— What to do —
Output exactly the span of lines beginning with the one that holds "The image size is (1372, 886)." and ending with the last line of the data below.

= = =

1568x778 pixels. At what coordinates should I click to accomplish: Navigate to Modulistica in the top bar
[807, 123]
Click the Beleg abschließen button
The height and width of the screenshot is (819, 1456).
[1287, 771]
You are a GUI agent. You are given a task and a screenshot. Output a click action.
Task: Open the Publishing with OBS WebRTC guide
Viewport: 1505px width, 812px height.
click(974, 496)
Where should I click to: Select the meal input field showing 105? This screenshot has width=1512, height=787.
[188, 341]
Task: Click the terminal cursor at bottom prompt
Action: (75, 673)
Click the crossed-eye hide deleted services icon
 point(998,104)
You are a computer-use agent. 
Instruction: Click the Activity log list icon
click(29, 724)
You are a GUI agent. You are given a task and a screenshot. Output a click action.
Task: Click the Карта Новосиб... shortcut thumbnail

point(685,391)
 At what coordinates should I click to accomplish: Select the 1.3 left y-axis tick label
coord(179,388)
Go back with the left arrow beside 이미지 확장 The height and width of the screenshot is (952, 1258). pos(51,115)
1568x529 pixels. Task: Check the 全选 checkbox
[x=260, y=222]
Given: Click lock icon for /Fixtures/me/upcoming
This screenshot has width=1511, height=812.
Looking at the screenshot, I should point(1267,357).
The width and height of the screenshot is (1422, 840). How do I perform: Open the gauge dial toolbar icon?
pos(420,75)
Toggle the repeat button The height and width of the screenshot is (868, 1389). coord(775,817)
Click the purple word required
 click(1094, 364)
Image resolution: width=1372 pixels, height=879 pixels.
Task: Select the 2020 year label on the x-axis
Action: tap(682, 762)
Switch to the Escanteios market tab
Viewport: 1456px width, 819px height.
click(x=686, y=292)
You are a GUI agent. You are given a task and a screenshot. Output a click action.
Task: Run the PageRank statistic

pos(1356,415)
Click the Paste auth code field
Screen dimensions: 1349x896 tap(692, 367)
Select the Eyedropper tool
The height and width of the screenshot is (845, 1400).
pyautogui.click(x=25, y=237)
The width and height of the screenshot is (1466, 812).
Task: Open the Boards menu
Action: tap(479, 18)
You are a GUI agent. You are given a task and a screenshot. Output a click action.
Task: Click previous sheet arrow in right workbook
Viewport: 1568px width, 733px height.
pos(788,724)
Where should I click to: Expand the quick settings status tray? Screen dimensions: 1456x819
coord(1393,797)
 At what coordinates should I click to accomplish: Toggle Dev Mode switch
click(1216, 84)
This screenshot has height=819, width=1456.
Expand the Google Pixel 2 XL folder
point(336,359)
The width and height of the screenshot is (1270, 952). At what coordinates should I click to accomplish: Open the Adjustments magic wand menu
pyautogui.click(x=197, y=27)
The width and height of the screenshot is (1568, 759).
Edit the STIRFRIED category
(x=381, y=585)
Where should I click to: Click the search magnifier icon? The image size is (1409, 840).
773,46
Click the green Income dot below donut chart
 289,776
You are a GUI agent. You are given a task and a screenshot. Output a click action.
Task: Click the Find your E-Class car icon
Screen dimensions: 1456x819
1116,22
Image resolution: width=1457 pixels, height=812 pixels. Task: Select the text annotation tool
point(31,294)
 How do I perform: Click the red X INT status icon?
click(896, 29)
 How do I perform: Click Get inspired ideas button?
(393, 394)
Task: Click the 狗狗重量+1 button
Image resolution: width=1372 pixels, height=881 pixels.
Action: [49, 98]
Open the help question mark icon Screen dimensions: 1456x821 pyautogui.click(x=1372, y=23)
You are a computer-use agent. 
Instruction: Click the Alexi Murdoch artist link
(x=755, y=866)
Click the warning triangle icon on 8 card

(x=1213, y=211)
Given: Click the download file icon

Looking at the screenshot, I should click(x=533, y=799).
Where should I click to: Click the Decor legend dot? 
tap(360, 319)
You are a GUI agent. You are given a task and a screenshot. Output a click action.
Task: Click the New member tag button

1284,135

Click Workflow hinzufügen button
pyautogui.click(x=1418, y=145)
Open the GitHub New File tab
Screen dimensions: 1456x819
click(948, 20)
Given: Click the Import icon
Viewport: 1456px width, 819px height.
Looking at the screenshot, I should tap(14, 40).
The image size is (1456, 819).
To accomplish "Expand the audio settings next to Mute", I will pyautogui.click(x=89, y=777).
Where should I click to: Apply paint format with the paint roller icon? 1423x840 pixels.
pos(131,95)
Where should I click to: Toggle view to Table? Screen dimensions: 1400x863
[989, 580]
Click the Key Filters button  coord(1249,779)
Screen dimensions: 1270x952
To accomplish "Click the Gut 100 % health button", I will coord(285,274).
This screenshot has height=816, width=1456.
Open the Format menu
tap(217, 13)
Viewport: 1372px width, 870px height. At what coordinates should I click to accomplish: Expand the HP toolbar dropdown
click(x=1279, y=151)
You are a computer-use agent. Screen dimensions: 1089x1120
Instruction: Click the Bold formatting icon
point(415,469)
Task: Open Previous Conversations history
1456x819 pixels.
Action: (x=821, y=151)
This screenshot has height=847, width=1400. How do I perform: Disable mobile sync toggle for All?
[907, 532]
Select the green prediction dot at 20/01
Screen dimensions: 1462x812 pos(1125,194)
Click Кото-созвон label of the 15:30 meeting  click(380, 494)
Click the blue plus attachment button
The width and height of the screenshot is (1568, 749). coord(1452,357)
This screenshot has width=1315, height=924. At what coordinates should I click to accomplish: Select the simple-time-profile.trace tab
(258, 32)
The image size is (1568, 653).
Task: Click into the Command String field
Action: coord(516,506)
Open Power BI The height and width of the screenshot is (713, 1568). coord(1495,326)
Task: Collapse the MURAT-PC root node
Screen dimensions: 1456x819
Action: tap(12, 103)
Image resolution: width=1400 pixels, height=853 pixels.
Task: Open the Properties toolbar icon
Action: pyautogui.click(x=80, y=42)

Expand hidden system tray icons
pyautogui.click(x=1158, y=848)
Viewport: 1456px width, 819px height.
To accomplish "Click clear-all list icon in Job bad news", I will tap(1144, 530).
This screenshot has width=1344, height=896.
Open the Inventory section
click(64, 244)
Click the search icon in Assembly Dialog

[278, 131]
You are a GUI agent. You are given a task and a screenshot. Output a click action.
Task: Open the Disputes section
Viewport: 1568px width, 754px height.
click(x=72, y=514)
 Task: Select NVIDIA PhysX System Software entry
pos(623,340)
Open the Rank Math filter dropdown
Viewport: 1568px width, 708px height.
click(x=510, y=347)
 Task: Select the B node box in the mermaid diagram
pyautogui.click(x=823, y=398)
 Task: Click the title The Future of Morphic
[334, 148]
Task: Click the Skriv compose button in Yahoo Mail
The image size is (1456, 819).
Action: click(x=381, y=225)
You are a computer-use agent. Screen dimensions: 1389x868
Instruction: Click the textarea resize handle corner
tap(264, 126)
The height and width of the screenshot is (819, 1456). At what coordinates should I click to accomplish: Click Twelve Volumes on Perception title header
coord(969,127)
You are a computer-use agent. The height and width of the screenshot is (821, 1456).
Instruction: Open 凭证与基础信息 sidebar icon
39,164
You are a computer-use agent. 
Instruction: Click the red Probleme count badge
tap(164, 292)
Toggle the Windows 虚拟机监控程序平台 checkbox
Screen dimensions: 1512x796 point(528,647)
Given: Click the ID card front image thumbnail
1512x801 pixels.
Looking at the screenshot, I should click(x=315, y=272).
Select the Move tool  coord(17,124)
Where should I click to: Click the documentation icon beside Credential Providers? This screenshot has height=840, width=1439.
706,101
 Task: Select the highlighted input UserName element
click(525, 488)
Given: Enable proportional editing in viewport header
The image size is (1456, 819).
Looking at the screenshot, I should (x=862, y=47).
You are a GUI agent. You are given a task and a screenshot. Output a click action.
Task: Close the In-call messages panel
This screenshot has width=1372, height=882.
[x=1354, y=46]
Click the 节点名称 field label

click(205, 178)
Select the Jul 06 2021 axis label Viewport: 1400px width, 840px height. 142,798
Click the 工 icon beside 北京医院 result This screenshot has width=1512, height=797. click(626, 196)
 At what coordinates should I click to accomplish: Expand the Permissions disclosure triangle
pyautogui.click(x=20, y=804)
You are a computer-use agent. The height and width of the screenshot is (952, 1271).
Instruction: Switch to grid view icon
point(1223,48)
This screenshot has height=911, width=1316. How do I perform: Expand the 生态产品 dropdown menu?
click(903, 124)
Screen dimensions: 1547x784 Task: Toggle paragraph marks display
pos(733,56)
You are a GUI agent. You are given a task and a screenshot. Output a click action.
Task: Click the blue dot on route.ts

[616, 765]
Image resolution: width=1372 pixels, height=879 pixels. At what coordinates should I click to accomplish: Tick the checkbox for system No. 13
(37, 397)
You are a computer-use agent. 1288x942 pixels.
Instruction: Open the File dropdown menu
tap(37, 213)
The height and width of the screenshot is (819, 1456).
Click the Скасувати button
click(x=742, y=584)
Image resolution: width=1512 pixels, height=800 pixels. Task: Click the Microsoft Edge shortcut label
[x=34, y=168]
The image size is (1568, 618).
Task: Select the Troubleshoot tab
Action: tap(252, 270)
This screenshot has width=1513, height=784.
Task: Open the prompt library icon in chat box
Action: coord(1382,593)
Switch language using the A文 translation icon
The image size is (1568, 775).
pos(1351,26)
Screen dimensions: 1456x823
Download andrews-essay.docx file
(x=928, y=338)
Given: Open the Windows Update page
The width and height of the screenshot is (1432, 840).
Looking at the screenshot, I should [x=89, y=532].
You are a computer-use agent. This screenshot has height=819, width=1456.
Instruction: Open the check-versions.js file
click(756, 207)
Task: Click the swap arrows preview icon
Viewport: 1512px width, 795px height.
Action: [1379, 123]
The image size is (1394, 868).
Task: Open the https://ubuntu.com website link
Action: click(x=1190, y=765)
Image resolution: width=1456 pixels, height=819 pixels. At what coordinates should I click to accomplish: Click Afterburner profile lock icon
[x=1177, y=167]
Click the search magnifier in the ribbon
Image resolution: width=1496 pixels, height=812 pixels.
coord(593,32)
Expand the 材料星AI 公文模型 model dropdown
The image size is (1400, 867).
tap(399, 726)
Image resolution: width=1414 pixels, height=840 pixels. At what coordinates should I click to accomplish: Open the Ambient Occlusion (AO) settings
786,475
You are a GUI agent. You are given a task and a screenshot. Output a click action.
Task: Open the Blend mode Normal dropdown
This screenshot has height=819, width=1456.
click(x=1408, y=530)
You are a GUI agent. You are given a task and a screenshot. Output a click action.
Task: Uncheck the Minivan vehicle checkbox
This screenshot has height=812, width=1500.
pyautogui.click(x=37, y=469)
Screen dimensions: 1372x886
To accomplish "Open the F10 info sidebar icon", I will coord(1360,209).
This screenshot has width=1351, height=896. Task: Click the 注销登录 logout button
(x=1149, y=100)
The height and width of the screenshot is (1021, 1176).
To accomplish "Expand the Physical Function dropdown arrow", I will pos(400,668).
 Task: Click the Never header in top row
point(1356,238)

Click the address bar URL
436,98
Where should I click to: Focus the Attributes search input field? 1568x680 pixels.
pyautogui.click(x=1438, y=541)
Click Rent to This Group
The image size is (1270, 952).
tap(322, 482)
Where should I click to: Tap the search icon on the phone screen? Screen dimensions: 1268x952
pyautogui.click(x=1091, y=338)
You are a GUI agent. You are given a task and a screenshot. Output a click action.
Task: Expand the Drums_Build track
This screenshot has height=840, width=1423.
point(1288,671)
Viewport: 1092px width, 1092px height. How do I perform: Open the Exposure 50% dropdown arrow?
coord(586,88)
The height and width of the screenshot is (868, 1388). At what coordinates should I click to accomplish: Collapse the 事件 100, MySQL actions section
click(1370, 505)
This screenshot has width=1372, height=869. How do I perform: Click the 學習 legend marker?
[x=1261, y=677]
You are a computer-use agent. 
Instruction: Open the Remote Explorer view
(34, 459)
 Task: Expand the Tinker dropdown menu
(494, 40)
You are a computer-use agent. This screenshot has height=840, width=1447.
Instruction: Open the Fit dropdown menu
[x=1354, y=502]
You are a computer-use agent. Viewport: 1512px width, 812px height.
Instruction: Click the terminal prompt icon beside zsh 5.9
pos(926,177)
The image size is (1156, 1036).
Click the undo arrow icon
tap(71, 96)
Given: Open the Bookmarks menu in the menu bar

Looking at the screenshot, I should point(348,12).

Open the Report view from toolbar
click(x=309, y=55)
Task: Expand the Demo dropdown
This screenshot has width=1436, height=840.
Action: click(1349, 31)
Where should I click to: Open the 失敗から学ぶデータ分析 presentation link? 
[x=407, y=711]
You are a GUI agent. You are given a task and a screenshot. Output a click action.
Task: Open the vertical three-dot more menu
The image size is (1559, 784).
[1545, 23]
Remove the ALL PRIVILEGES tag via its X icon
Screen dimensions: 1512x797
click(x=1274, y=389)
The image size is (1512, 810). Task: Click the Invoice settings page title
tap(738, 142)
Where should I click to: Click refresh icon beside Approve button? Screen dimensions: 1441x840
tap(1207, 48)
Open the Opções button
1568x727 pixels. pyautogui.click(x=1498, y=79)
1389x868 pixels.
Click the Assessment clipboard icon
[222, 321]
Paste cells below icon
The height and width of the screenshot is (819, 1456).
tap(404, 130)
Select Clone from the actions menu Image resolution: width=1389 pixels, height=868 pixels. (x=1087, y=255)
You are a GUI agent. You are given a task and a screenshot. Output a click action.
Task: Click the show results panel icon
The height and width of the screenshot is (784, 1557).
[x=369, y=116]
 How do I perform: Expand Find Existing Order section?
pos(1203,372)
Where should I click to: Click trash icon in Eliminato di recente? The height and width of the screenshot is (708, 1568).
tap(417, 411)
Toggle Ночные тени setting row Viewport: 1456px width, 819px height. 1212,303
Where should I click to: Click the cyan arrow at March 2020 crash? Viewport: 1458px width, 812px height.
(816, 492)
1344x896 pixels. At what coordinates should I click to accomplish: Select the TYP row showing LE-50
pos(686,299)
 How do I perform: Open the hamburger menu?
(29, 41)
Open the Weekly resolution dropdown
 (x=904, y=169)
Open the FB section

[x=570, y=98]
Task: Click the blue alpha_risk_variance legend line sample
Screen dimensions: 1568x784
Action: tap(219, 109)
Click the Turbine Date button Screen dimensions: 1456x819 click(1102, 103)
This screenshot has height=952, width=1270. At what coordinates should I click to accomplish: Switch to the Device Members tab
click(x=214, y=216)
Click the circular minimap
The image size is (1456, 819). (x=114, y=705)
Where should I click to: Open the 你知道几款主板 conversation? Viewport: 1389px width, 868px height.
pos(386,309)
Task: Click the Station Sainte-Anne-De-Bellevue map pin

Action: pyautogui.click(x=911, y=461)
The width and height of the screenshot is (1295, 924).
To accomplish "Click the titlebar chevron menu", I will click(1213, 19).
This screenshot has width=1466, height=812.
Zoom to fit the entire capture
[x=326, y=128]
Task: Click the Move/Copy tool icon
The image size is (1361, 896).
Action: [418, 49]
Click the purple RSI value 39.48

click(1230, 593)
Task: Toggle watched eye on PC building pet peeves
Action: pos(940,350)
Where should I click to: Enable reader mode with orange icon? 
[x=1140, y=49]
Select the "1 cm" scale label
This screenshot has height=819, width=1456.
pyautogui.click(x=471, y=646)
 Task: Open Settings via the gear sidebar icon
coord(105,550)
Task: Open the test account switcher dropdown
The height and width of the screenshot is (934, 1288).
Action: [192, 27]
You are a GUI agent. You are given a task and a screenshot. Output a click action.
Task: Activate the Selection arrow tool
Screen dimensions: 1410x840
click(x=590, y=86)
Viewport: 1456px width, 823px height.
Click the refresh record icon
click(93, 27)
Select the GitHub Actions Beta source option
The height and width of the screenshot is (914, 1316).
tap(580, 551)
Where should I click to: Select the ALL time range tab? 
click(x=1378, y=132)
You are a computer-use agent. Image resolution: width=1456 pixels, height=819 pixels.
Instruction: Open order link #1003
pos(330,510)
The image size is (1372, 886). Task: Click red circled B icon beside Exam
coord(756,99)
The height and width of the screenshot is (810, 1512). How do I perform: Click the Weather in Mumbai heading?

= = =

— Answer to this exercise —
The image size is (1372, 886). Task: Click red circled B icon beside Exam
coord(756,99)
The height and width of the screenshot is (810, 1512). How do I perform: Click the Weather in Mumbai heading?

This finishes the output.